# [WHAT YOU NEED TO DO]
If a line in the records below holds the word "Follow", copy it.

# [EXERCISE INPUTS]
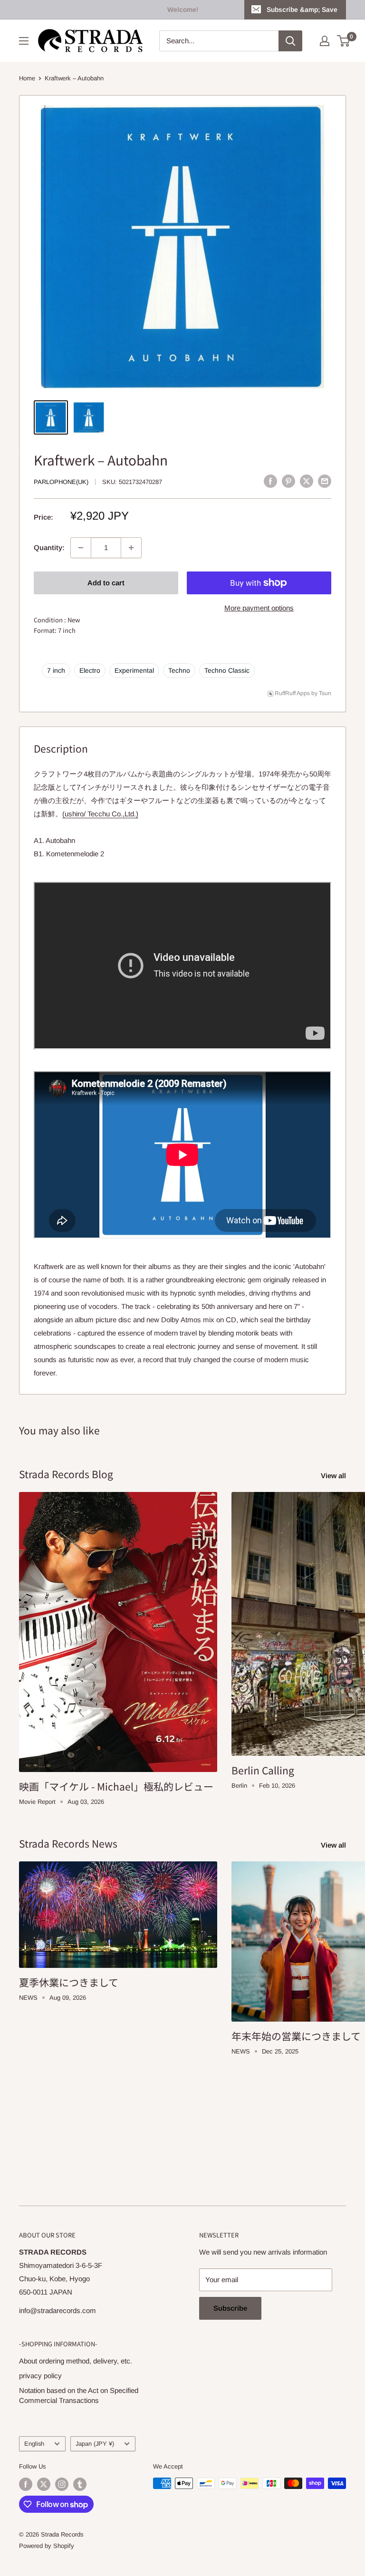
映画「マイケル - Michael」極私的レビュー (116, 1786)
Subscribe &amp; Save (302, 9)
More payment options (259, 608)
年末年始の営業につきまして (296, 2036)
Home (27, 78)
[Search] (290, 40)
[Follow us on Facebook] (25, 2484)
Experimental (134, 670)
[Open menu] (24, 41)
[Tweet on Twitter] (306, 481)
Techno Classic (227, 670)
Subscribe (230, 2308)
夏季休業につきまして (68, 1982)
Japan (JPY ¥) (95, 2443)
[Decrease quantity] (81, 548)
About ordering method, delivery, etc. (75, 2361)
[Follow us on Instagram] (61, 2484)
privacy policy (40, 2376)
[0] (344, 41)
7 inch (56, 670)
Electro (89, 670)
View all (334, 1476)
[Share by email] (324, 481)
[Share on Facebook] (270, 481)
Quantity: (49, 547)
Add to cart (106, 583)
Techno (179, 670)
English (34, 2443)
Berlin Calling (262, 1770)
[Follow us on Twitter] (43, 2484)
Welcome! (182, 9)
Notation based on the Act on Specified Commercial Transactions (78, 2395)
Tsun (325, 693)
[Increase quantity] (131, 548)
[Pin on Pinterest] (288, 481)
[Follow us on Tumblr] (79, 2484)
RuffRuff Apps (292, 693)
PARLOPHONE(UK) (61, 481)
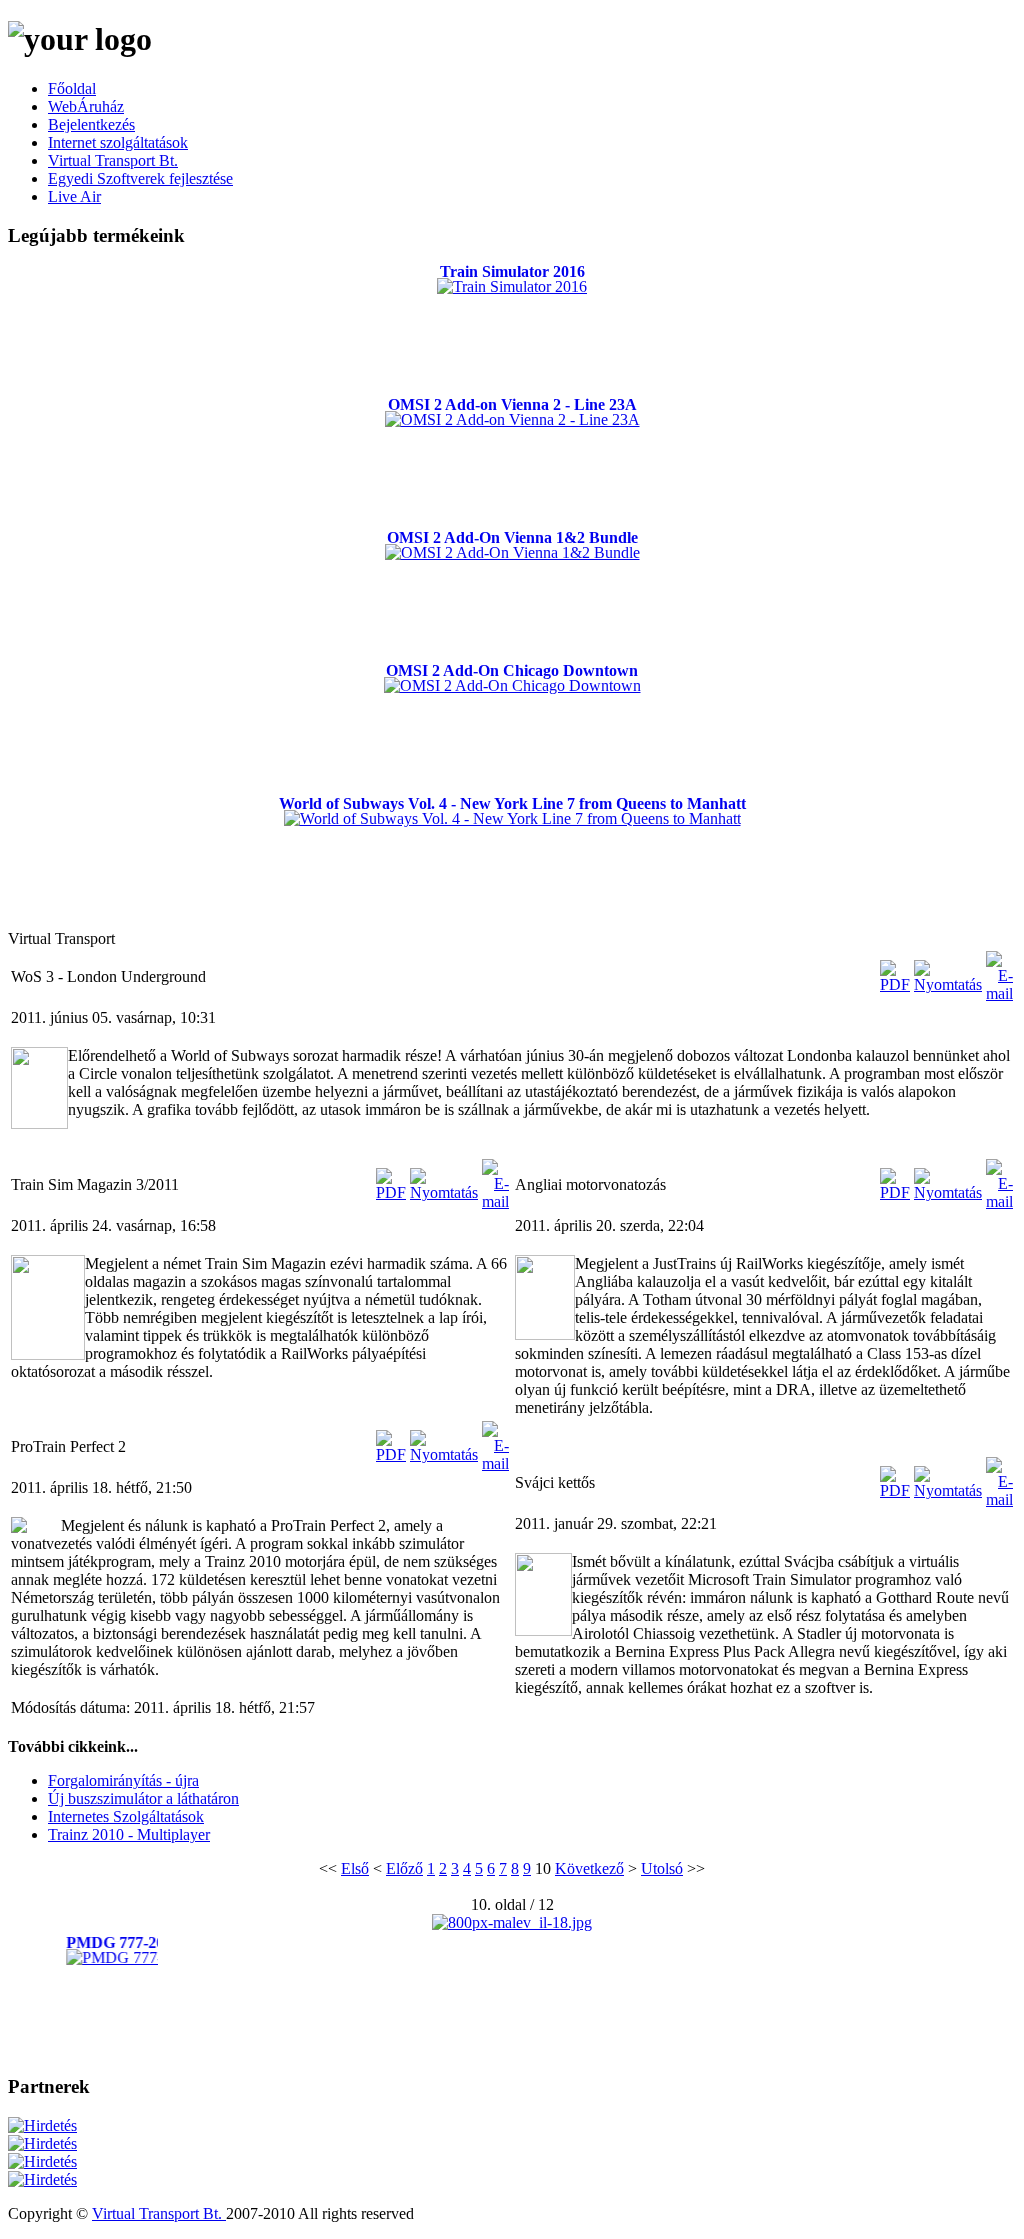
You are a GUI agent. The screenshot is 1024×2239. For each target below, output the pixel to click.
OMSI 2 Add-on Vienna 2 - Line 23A (512, 404)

# [WORKED SOLUTION]
[Follow us on Facebook] (25, 2484)
[Follow us on Instagram] (61, 2484)
[Follow us on Twitter] (43, 2484)
[Follow us on Tumblr] (79, 2484)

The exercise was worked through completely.